BEGIN

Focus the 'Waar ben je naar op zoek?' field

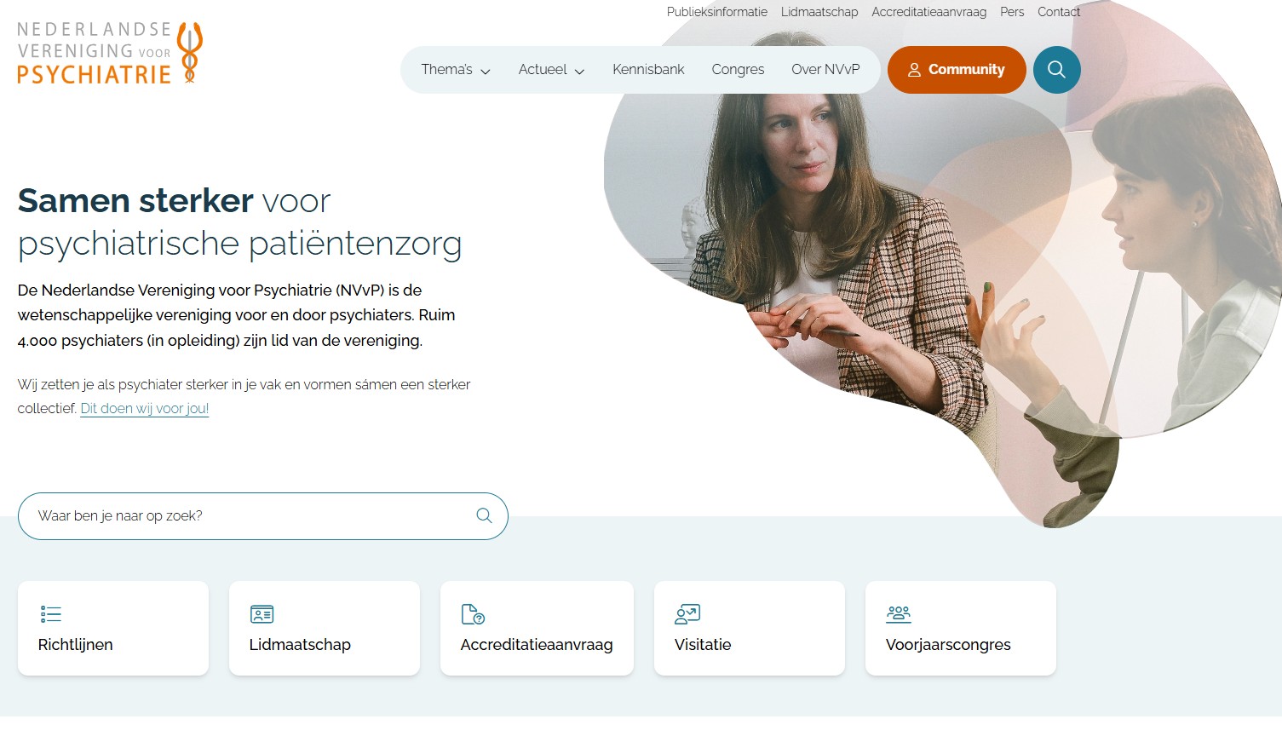pyautogui.click(x=263, y=516)
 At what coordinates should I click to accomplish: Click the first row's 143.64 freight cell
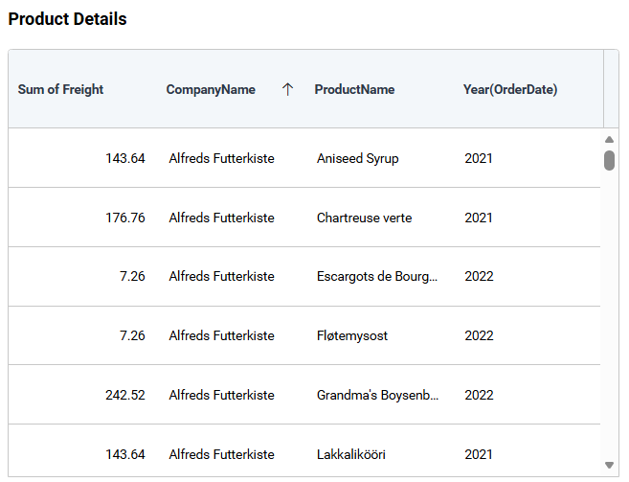124,159
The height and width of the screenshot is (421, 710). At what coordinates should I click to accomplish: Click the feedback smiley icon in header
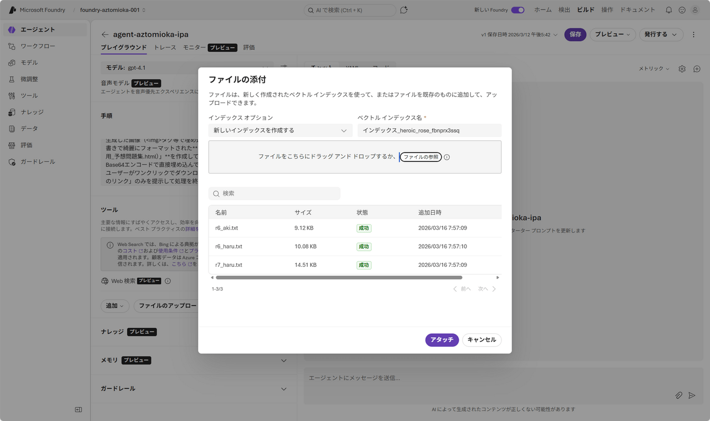click(x=682, y=10)
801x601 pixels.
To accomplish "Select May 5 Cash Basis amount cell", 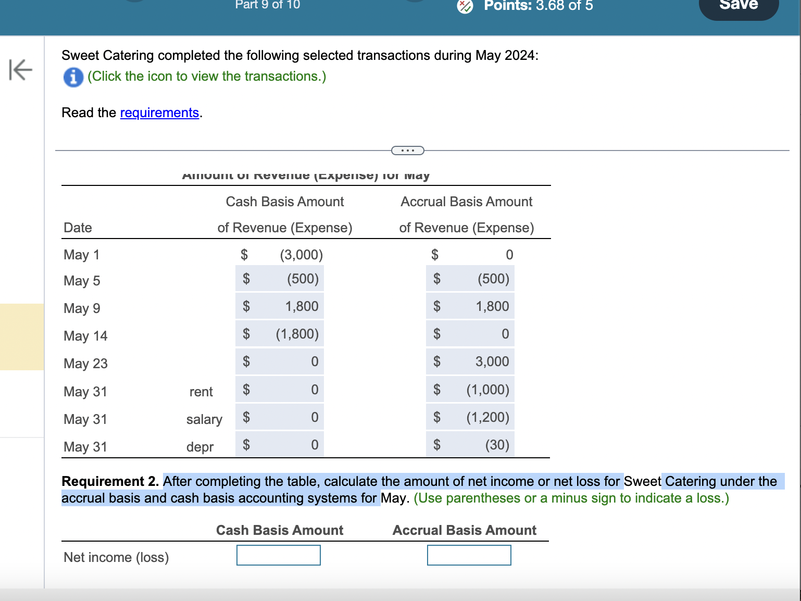I will coord(279,279).

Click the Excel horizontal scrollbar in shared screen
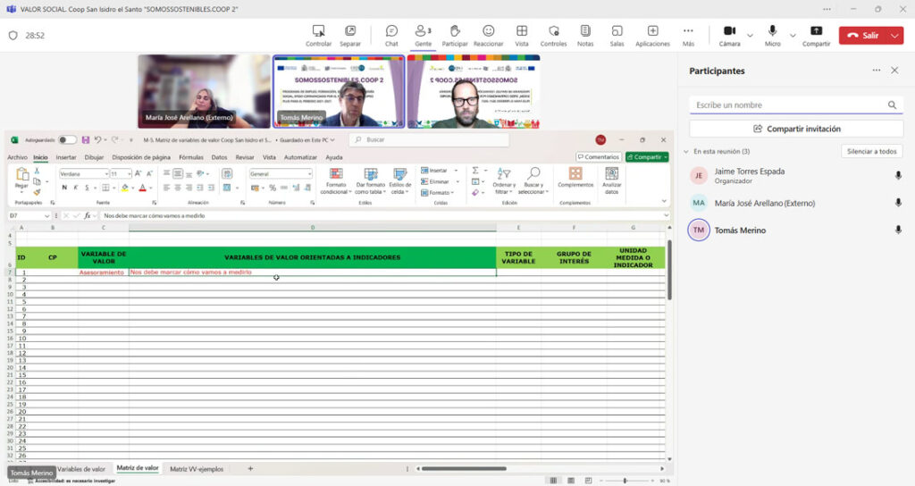(x=463, y=468)
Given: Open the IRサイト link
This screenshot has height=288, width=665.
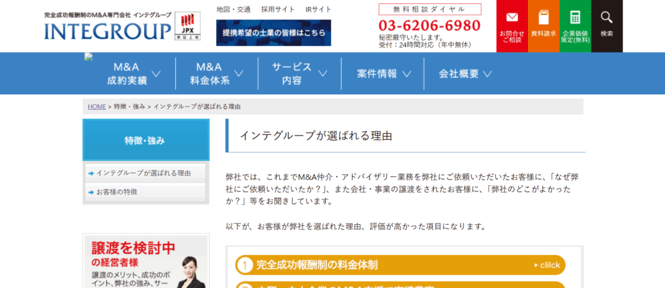Looking at the screenshot, I should [318, 10].
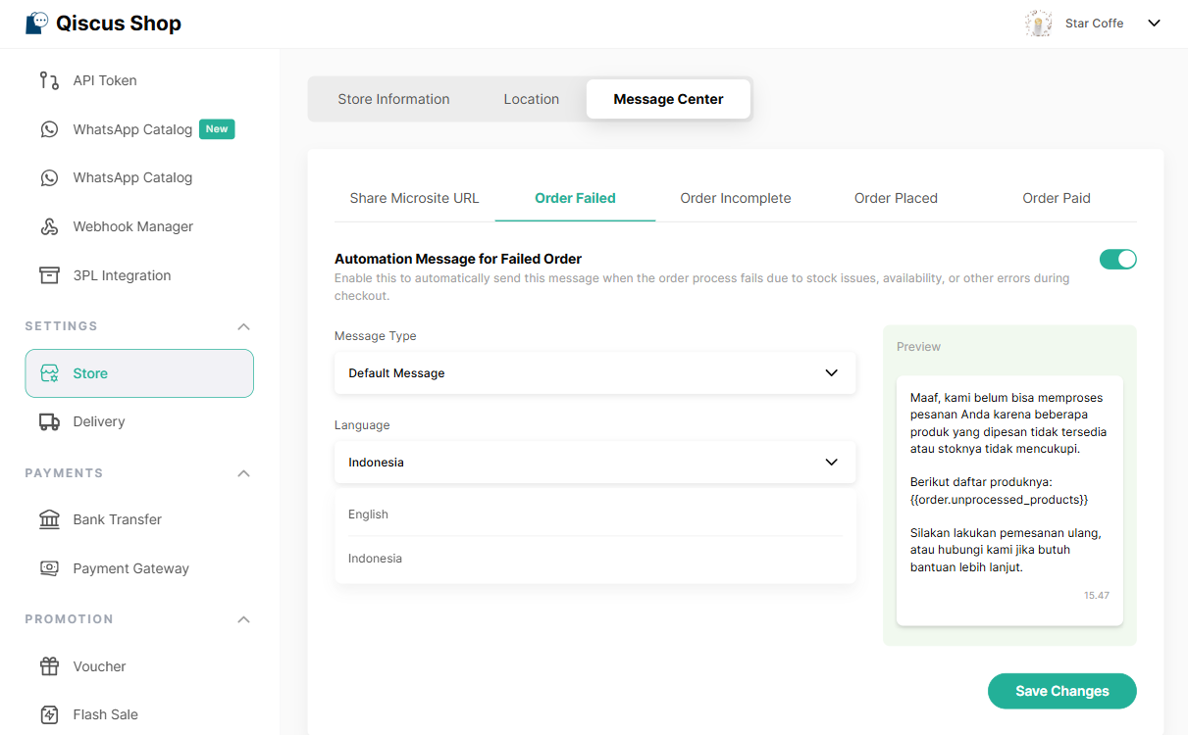Collapse the Payments sidebar section
This screenshot has width=1188, height=735.
[x=244, y=473]
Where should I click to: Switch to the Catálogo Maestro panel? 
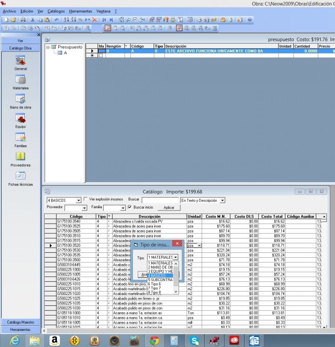point(20,322)
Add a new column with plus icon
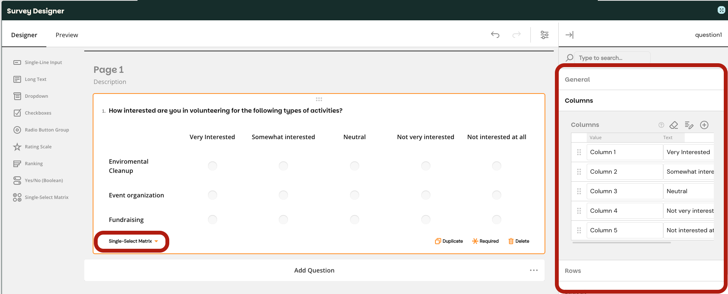The height and width of the screenshot is (294, 728). [x=704, y=125]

END

* **WHAT YOU ARE ASKED TO DO**: With the pictures omitted, write out exactly the lines from the one that contains "Click the Excel" through the final line of the material above, both ends included.

* **RESULT FOR THIS TASK**:
Click the Excel horizontal scrollbar in shared screen
(x=463, y=468)
Given: Open the IRサイト link
This screenshot has height=288, width=665.
Looking at the screenshot, I should [318, 10].
Collapse the Payments sidebar section
This screenshot has width=1188, height=735.
[x=244, y=473]
Where should I click to: Switch to the Catálogo Maestro panel? 
point(20,322)
Add a new column with plus icon
The height and width of the screenshot is (294, 728). [x=704, y=125]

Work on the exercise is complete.